PAGE EXTRACT →
That is the original RAW file for the Blue Jay photo. I have seen a lot of people say about Topaz that the reason there are a lot of poor results out there is that people don't know how to use it correctly. In response, I've asked several times - not as a way to catch anyone in a "gotcha," but in genuine curiosity - for people saying this to give an example of a good result from Topaz and the settings they used, or more specifically to take a photo that someone else has run through Topaz and gotten poor results and to show how to use it correctly. I've really never seen anyone actually take up the "challenge." So, there is the RAW file. I'd genuinely be curious to see what settings would yield better results in Topaz, because I have certainly tried a very large number of combinations. In that previous discussion, one person did make an attempt and posted a result which even they agreed was not as good as the LR results.

INPUT ROWS →

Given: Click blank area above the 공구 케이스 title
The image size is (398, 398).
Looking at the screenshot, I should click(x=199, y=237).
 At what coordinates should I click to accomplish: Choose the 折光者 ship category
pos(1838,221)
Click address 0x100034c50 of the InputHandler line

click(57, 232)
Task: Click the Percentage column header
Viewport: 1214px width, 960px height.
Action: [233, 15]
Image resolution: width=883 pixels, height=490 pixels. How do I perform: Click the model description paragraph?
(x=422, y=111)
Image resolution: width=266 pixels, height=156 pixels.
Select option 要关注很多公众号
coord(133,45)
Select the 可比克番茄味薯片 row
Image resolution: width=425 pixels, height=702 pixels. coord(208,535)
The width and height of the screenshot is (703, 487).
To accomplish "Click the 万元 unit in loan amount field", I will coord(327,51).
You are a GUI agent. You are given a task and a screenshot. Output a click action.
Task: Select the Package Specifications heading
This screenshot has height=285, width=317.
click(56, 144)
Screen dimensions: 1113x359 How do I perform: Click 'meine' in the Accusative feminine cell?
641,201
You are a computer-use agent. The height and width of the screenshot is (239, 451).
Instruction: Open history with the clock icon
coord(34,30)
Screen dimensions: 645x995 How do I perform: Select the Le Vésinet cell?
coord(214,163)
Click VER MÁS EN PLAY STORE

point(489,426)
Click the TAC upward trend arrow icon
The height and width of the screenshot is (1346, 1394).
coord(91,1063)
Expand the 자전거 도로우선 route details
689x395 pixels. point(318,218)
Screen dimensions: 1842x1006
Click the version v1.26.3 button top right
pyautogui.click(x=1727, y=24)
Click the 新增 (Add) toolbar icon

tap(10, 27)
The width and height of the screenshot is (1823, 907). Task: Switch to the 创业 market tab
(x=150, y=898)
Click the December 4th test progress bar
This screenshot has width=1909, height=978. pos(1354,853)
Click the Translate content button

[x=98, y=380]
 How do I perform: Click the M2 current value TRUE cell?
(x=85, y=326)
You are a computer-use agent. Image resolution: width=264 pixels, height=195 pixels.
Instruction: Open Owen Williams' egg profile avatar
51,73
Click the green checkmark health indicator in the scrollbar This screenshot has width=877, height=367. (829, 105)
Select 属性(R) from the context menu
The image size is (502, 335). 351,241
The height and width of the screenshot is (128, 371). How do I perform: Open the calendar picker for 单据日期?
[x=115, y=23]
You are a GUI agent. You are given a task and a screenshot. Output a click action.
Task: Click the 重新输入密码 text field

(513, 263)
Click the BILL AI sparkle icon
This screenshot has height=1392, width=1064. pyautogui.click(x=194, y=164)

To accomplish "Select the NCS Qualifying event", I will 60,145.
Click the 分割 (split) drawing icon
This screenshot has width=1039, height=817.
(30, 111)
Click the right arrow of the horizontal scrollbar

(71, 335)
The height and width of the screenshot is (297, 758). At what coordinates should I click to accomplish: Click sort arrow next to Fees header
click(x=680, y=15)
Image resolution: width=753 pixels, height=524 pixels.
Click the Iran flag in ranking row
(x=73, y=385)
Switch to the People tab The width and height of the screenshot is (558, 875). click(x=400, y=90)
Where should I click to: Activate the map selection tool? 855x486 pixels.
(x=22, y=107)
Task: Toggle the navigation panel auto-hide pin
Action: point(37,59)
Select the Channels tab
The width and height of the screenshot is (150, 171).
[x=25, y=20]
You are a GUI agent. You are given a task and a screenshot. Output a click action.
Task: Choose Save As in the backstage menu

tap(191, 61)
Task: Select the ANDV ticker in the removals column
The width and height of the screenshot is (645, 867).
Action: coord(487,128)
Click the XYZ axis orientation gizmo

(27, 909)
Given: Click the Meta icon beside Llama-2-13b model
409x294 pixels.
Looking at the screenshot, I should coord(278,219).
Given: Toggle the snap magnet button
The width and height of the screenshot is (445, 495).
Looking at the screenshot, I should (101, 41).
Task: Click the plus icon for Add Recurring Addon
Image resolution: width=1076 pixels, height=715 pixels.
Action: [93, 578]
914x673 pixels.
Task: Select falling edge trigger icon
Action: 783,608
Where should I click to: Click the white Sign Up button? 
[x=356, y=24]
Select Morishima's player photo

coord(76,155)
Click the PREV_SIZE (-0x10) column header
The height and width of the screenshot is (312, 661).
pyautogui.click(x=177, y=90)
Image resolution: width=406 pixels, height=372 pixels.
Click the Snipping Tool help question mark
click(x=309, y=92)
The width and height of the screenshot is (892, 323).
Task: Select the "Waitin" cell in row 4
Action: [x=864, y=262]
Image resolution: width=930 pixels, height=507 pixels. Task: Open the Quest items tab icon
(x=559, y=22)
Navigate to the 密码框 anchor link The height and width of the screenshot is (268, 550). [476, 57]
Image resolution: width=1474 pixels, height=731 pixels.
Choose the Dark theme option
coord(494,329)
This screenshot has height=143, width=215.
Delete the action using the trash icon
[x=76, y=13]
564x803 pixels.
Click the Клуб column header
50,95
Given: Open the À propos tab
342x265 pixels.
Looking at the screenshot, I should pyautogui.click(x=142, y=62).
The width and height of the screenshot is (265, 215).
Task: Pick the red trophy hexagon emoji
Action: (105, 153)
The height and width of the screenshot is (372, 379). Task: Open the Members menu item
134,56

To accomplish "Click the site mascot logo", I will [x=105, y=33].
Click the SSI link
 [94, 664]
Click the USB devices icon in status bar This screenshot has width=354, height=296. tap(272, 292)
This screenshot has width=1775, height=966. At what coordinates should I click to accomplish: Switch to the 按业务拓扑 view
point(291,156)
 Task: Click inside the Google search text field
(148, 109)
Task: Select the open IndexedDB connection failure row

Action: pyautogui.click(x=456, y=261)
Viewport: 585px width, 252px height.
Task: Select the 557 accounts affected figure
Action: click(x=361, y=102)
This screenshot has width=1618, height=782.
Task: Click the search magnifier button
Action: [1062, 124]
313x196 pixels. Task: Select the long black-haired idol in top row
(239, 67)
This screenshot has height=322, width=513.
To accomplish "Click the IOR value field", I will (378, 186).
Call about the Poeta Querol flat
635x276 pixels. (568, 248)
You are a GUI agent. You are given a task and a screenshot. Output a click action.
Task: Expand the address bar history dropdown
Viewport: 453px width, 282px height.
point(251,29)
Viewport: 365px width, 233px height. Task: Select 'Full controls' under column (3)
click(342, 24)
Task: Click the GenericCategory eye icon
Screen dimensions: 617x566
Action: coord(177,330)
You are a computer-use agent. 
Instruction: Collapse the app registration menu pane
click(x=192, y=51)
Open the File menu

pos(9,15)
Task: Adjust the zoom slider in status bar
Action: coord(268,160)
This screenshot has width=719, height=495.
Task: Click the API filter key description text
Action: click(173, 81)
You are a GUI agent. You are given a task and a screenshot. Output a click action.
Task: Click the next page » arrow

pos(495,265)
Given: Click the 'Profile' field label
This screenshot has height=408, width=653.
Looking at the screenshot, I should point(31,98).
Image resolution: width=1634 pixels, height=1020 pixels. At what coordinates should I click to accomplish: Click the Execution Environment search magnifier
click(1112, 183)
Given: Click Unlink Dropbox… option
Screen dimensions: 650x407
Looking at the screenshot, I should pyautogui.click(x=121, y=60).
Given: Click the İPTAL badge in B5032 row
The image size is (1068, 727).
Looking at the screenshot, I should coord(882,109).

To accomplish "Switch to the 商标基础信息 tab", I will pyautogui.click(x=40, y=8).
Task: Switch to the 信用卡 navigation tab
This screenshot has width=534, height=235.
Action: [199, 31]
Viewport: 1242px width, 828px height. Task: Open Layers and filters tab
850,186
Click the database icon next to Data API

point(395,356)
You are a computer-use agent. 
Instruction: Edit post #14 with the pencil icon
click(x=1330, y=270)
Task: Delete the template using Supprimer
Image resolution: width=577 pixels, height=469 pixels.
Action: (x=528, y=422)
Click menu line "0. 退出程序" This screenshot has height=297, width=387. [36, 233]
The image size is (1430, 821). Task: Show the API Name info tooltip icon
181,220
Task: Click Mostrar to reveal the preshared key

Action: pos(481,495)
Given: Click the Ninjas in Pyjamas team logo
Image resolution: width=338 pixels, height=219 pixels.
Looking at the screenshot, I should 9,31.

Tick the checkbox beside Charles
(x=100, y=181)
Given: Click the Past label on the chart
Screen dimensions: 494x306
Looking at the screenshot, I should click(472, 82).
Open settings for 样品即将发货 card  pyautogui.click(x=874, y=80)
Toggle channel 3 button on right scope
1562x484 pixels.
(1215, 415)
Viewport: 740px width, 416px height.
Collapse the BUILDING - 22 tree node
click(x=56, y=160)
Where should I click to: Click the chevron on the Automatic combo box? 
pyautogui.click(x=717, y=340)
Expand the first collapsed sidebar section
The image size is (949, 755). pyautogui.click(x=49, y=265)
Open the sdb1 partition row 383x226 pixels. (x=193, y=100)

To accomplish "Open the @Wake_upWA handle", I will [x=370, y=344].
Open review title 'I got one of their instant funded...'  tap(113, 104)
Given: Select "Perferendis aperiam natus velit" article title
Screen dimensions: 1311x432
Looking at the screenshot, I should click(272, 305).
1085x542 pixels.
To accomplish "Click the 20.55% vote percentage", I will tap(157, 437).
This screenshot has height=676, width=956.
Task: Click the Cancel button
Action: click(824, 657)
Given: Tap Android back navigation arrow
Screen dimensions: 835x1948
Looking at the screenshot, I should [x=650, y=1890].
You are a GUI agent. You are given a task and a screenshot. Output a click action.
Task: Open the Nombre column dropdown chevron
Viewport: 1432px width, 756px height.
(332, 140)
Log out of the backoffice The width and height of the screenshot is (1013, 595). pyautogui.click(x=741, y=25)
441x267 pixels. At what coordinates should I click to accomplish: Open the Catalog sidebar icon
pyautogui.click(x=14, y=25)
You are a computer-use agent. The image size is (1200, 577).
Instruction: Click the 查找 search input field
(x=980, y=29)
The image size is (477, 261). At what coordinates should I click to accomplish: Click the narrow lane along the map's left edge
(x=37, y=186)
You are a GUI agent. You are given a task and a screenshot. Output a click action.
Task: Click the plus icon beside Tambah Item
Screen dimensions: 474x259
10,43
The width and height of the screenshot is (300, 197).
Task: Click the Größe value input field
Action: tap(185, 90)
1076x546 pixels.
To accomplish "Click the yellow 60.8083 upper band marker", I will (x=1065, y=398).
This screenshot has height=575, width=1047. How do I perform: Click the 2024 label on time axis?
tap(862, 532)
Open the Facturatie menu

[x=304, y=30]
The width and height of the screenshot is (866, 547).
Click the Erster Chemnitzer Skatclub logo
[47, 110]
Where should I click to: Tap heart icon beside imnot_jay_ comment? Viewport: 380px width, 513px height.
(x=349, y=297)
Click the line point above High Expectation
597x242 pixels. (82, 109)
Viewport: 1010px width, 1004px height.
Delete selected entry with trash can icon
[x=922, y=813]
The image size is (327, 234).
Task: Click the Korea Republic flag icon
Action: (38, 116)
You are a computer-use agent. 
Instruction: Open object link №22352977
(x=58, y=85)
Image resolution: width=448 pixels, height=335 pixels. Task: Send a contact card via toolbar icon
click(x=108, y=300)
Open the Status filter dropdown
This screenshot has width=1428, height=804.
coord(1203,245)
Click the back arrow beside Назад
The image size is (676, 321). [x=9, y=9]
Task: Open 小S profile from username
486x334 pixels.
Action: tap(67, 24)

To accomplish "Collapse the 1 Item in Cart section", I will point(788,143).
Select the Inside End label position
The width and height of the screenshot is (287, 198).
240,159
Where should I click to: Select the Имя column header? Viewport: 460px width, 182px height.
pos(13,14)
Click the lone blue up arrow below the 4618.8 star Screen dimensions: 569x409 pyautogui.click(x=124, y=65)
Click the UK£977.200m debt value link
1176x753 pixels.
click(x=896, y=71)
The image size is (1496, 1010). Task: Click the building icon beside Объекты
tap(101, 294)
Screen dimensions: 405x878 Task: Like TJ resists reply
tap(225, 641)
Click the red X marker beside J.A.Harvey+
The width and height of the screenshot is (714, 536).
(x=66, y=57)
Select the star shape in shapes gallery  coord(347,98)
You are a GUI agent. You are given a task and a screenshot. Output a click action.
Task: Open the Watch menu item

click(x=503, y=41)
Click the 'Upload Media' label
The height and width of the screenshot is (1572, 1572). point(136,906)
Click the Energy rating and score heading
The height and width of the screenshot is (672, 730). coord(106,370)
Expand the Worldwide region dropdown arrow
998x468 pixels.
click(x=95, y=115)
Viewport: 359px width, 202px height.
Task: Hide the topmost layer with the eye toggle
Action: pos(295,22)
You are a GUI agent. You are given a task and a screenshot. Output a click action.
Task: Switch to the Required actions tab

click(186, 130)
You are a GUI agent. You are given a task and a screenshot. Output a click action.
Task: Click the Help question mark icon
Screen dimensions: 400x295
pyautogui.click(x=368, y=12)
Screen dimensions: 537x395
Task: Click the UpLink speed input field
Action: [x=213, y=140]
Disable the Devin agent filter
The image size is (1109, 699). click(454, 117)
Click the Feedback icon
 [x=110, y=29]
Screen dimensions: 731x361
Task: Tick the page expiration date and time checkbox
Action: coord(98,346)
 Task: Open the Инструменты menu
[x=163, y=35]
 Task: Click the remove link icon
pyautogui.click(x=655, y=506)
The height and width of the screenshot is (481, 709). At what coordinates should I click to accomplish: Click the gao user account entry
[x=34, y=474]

BRIEF 1 →
In the listing, take the part from its start through the line containing "Image resolution: width=425", and give it again with "Percentage" swapped for "Ratio" and nothing else changed.
BRIEF 2 →
Carry on the post about the Blue Jay RAW file and Topaz from where it stops.

RIGHT ANSWER 1 →
Given: Click blank area above the 공구 케이스 title
The image size is (398, 398).
Looking at the screenshot, I should click(x=199, y=237).
 At what coordinates should I click to accomplish: Choose the 折光者 ship category
pos(1838,221)
Click address 0x100034c50 of the InputHandler line

click(57, 232)
Task: Click the Ratio column header
Viewport: 1214px width, 960px height.
Action: [233, 15]
Image resolution: width=883 pixels, height=490 pixels. How do I perform: Click the model description paragraph?
(x=422, y=111)
Image resolution: width=266 pixels, height=156 pixels.
Select option 要关注很多公众号
coord(133,45)
Select the 可比克番茄味薯片 row
Image resolution: width=425 pixels, height=702 pixels. coord(208,535)

RIGHT ANSWER 2 →
Regarding your "challenge" (I don't want to sound confrontational but I don't know what other word to use, which is why I keep putting "challenge" in quotes :) ), I am not quite sure I understand where you are getting from the ISO of 12,800 that your photo is to saying we should use a 100,000 ISO, but I did do a quick experiment by trying to underexpose a shot by about the same 3 stops you had in your image and using the highest ISO my camera will do. The only edits here were to crop by about 67% and to raise the exposure b7 3.07. I also adjusted the sharpening mask. Here are the results:

Original:

View attachment 80379

LR:

View attachment 80377

Topaz:

View attachment 80378


Neither is great, but the LR photo is one that I think would nevertheless, with some additional editing, be usable as a 4x6 print or for some kind of small online photo. The Topaz example is very splotchy with a very uneven look, as though someone spilled water on the photo and damaged parts of the image. It also loses a lot of the colors and contrast that LR's brings back a bit. I also think I could likely refine the overall look of the LR version a bit more. I'm sure the Topaz one could be refined further, too, but... honestly I played with the sliders and didn't get a whole lot that was substantially different.

Regardless, here is the RAW file if anyone wants a go at it: https://drive.google.com/file/d/1RS5fSXNMX7JAHE2RnUerEBatM8B78JSs/view?usp=sharing

One thing worth noting here is that I think you are using the old standalone Topaz Denoise, and that may make a difference. I have heard from some longtime Topaz users that essentially all of the functionality is significantly worse in PhotoAI and more recent standalone releases than it was in the older versions of the standalone applications.
I am using the stand alone Topaz Denoise AI. But I don't know why you can't get good results with Topaz , or Lightoom, for that matter. We'll just have to disagree.
 
THANK YOUUUUU STEEEVE! Honestly, Steve is my man :)
I´ve been using Topaz products for some time (iniitially DeNoise AI and Sharpening AI, latly the PhotoAI), it works ok with some photos but sometimes I get very poor results. They come up with quite frequent product updates and sometimes the update fixes some things but create new problems and the output photos are worse than with their previous software version...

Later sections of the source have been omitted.